How we prevented account sharing with MFA
How we prevented account sharing with MFAHow we prevented account sharing with MFA
How we prevented account sharing with MFAAndrei Kaleshka
 
Heart Disease Classification Report: A Data Analysis Project
Heart Disease Classification Report: A Data Analysis ProjectHeart Disease Classification Report: A Data Analysis Project
Heart Disease Classification Report: A Data Analysis ProjectBoston Institute of Analytics
 
9711147426✨Call In girls Gurgaon Sector 31. SCO 25 escort service
9711147426✨Call In girls Gurgaon Sector 31. SCO 25 escort service9711147426✨Call In girls Gurgaon Sector 31. SCO 25 escort service
9711147426✨Call In girls Gurgaon Sector 31. SCO 25 escort servicejennyeacort
 
毕业文凭制作#回国入职#diploma#degree澳洲中央昆士兰大学毕业证成绩单pdf电子版制作修改#毕业文凭制作#回国入职#diploma#degree
毕业文凭制作#回国入职#diploma#degree澳洲中央昆士兰大学毕业证成绩单pdf电子版制作修改#毕业文凭制作#回国入职#diploma#degree毕业文凭制作#回国入职#diploma#degree澳洲中央昆士兰大学毕业证成绩单pdf电子版制作修改#毕业文凭制作#回国入职#diploma#degree
毕业文凭制作#回国入职#diploma#degree澳洲中央昆士兰大学毕业证成绩单pdf电子版制作修改#毕业文凭制作#回国入职#diploma#degreeyuu sss
 
Vision, Mission, Goals and Objectives ppt..pptx
Vision, Mission, Goals and Objectives ppt..pptxVision, Mission, Goals and Objectives ppt..pptx
Vision, Mission, Goals and Objectives ppt..pptxellehsormae
 
NLP Data Science Project Presentation:Predicting Heart Disease with NLP Data ...

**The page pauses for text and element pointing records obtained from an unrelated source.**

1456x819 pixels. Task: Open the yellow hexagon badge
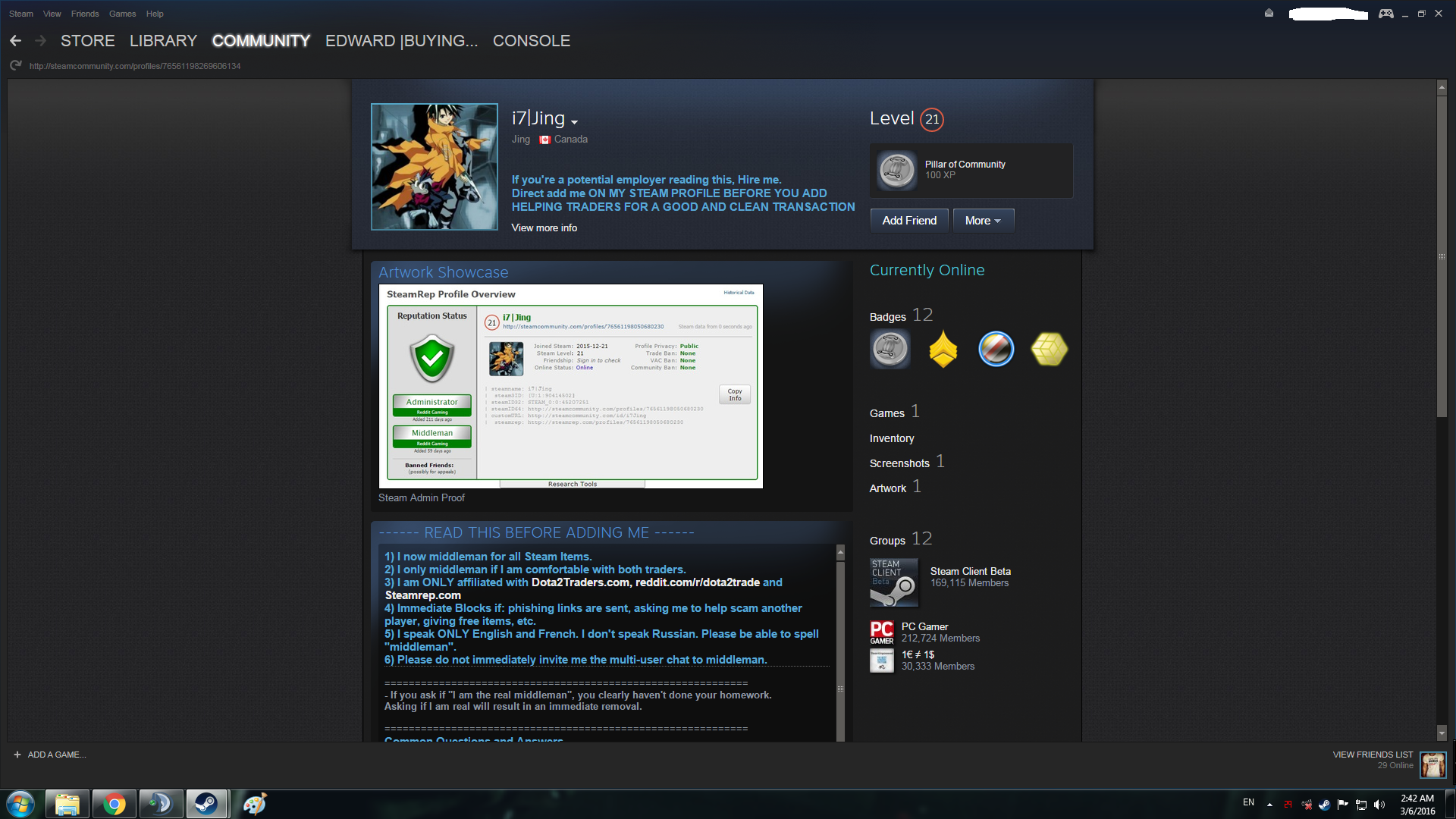pyautogui.click(x=1049, y=350)
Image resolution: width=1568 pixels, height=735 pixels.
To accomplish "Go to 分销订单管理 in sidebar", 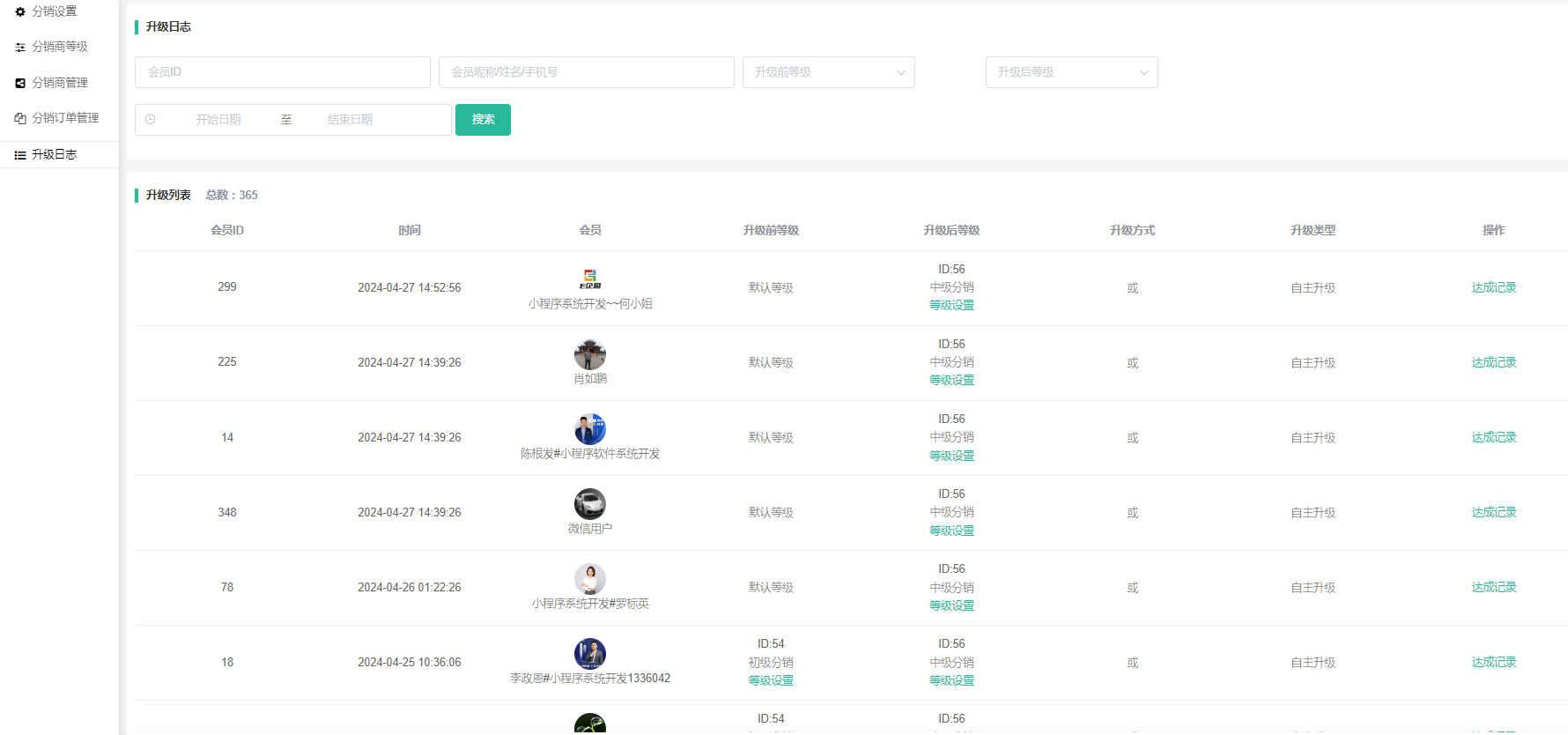I will [x=65, y=118].
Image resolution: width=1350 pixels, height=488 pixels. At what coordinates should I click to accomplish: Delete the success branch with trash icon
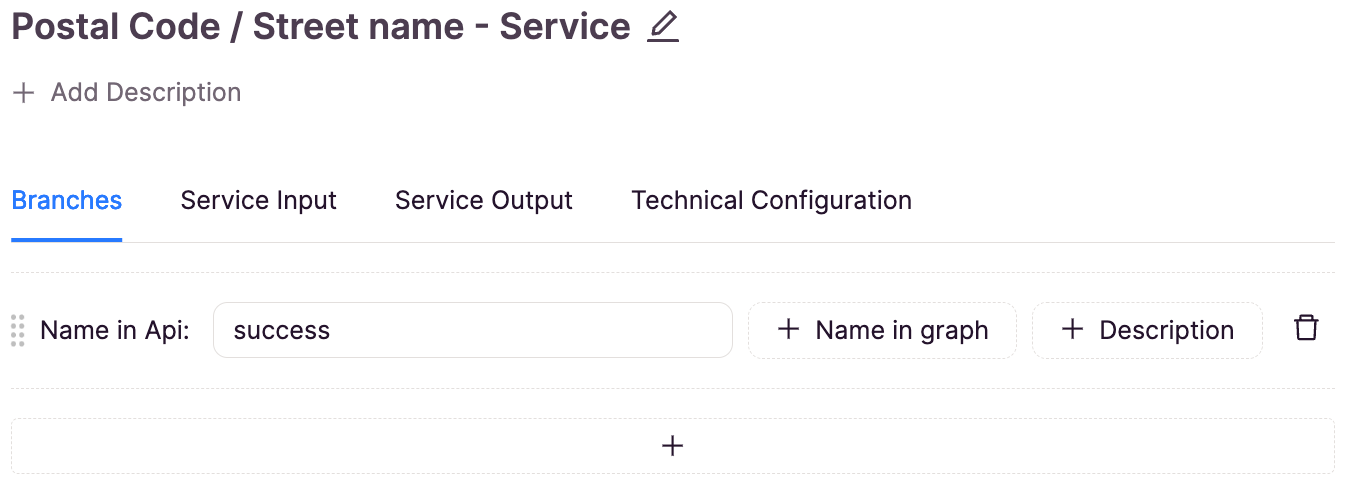tap(1306, 329)
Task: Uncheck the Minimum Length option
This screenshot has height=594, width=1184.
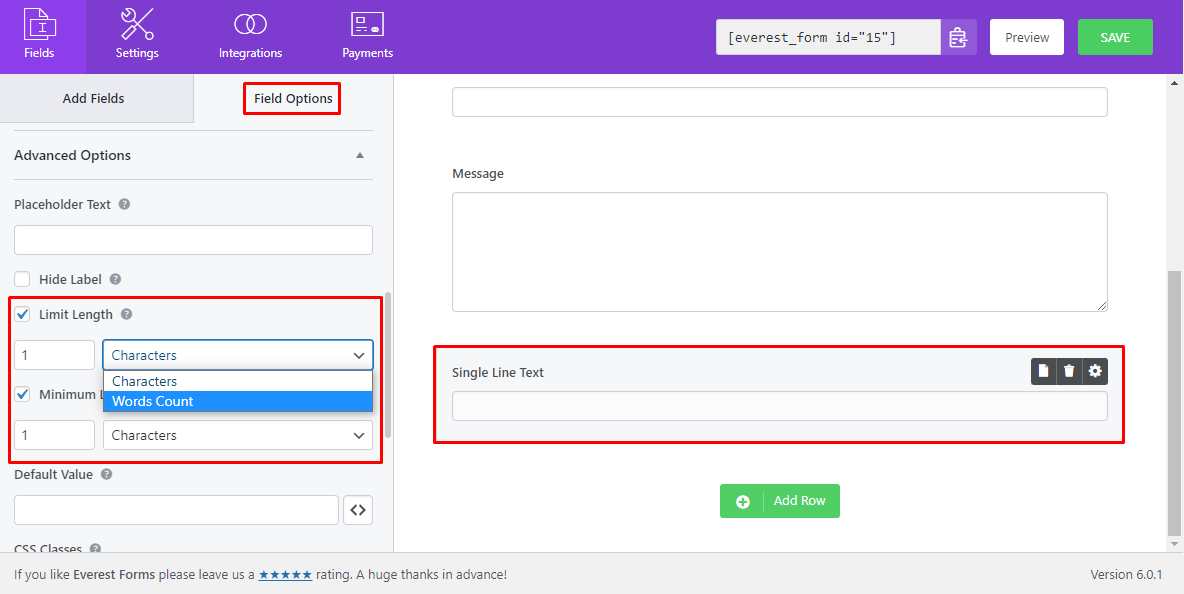Action: click(x=22, y=394)
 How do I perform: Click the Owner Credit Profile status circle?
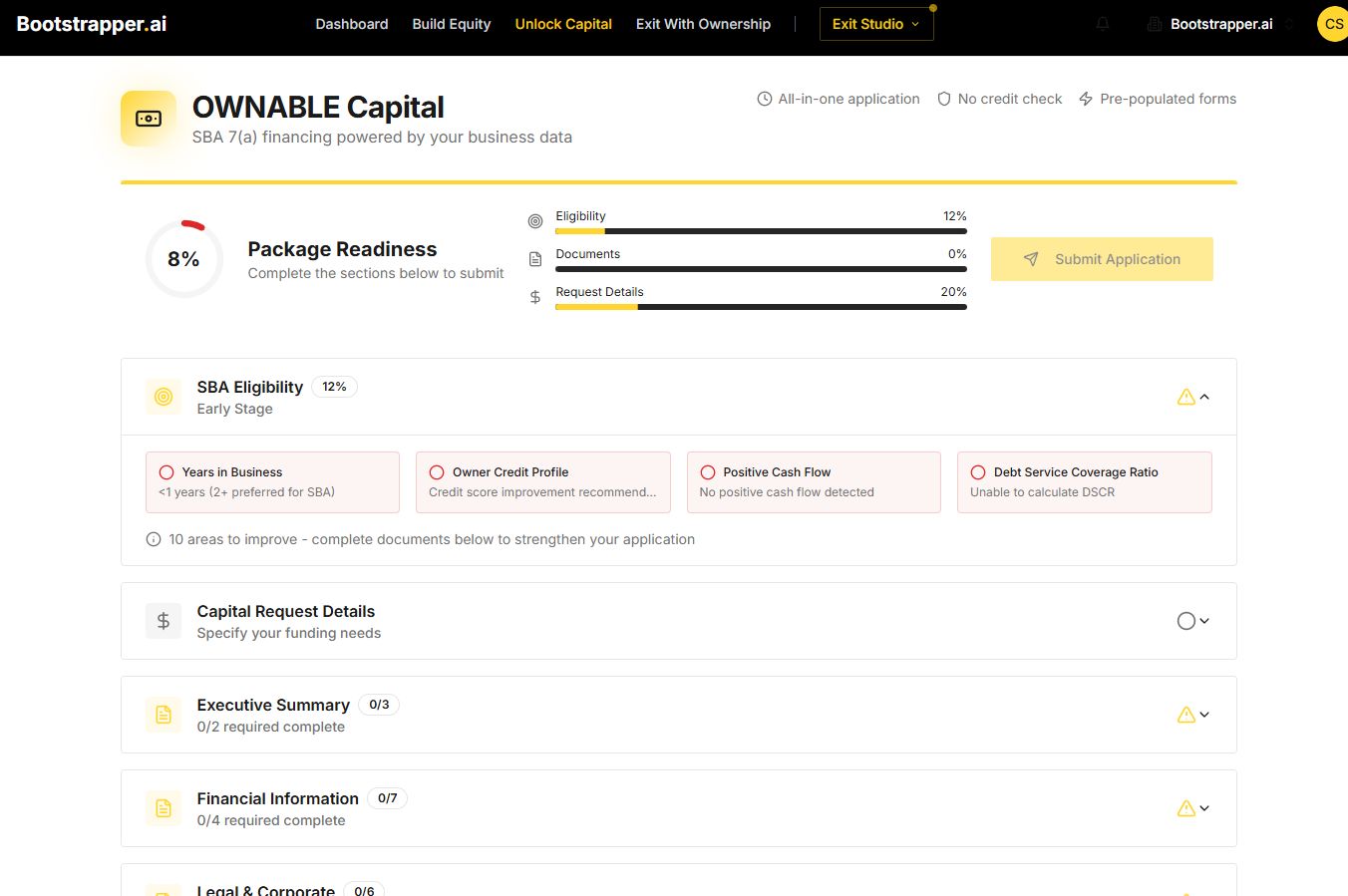click(x=437, y=472)
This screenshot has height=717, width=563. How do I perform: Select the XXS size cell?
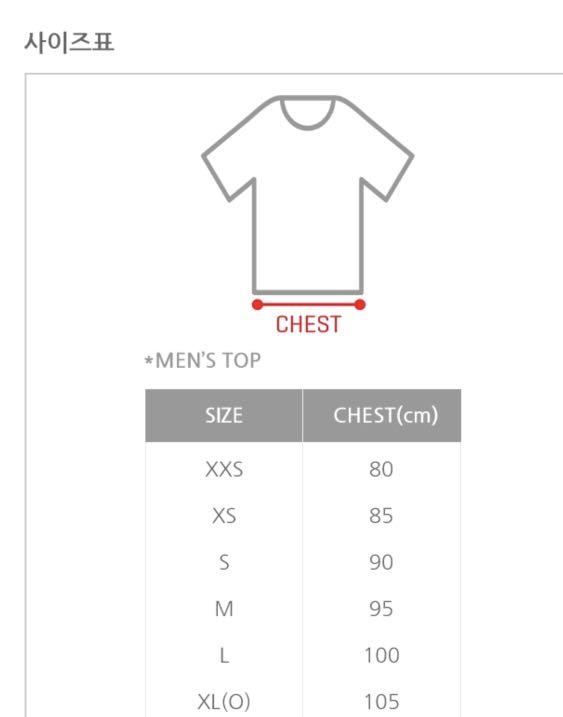point(224,469)
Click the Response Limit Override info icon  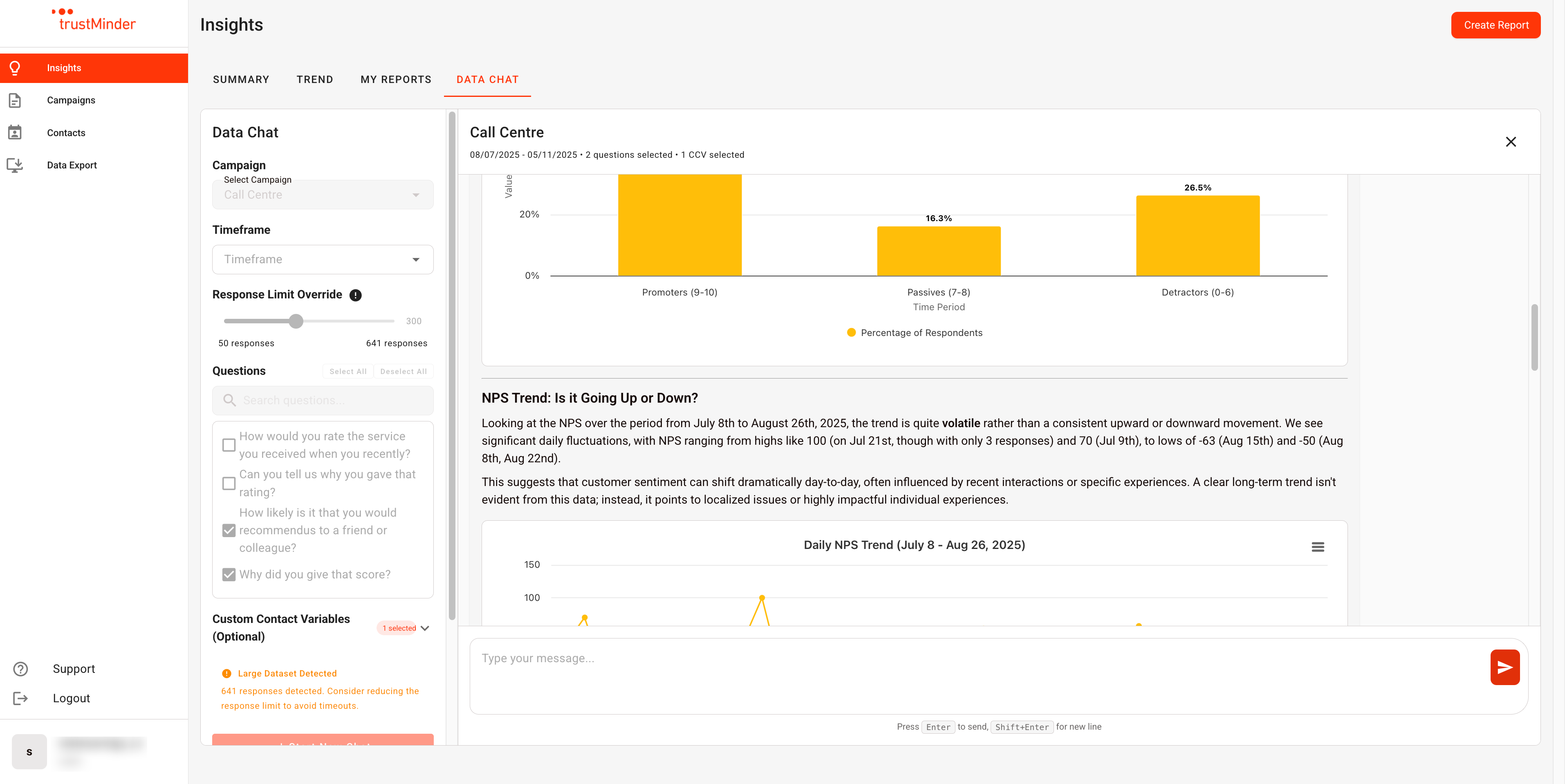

NLP Data Science Project Presentation:Predicting Heart Disease with NLP Data ...NLP Data Science Project Presentation:Predicting Heart Disease with NLP Data ...
NLP Data Science Project Presentation:Predicting Heart Disease with NLP Data ...Boston Institute of Analytics
 
Thiophen Mechanism khhjjjjjjjhhhhhhhhhhh
Thiophen Mechanism khhjjjjjjjhhhhhhhhhhhThiophen Mechanism khhjjjjjjjhhhhhhhhhhh
Thiophen Mechanism khhjjjjjjjhhhhhhhhhhhYasamin16
 
Generative AI for Social Good at Open Data Science East 2024
Generative AI for Social Good at Open Data Science East 2024Generative AI for Social Good at Open Data Science East 2024
Generative AI for Social Good at Open Data Science East 2024Colleen Farrelly
 
Multiple time frame trading analysis -brianshannon.pdf
Multiple time frame trading analysis -brianshannon.pdfMultiple time frame trading analysis -brianshannon.pdf
Multiple time frame trading analysis -brianshannon.pdfchwongval
 
科罗拉多大学波尔得分校毕业证学位证成绩单-可办理
科罗拉多大学波尔得分校毕业证学位证成绩单-可办理科罗拉多大学波尔得分校毕业证学位证成绩单-可办理
科罗拉多大学波尔得分校毕业证学位证成绩单-可办理e4aez8ss
 
Easter Eggs From Star Wars and in cars 1 and 2
Easter Eggs From Star Wars and in cars 1 and 2Easter Eggs From Star Wars and in cars 1 and 2
Easter Eggs From Star Wars and in cars 1 and 217djon017
 
RS 9000 Call In girls Dwarka Mor (DELHI)⇛9711147426🔝Delhi
RS 9000 Call In girls Dwarka Mor (DELHI)⇛9711147426🔝DelhiRS 9000 Call In girls Dwarka Mor (DELHI)⇛9711147426🔝Delhi
RS 9000 Call In girls Dwarka Mor (DELHI)⇛9711147426🔝Delhijennyeacort
 
GA4 Without Cookies [Measure Camp AMS]
GA4 Without Cookies [Measure Camp AMS]GA4 Without Cookies [Measure Camp AMS]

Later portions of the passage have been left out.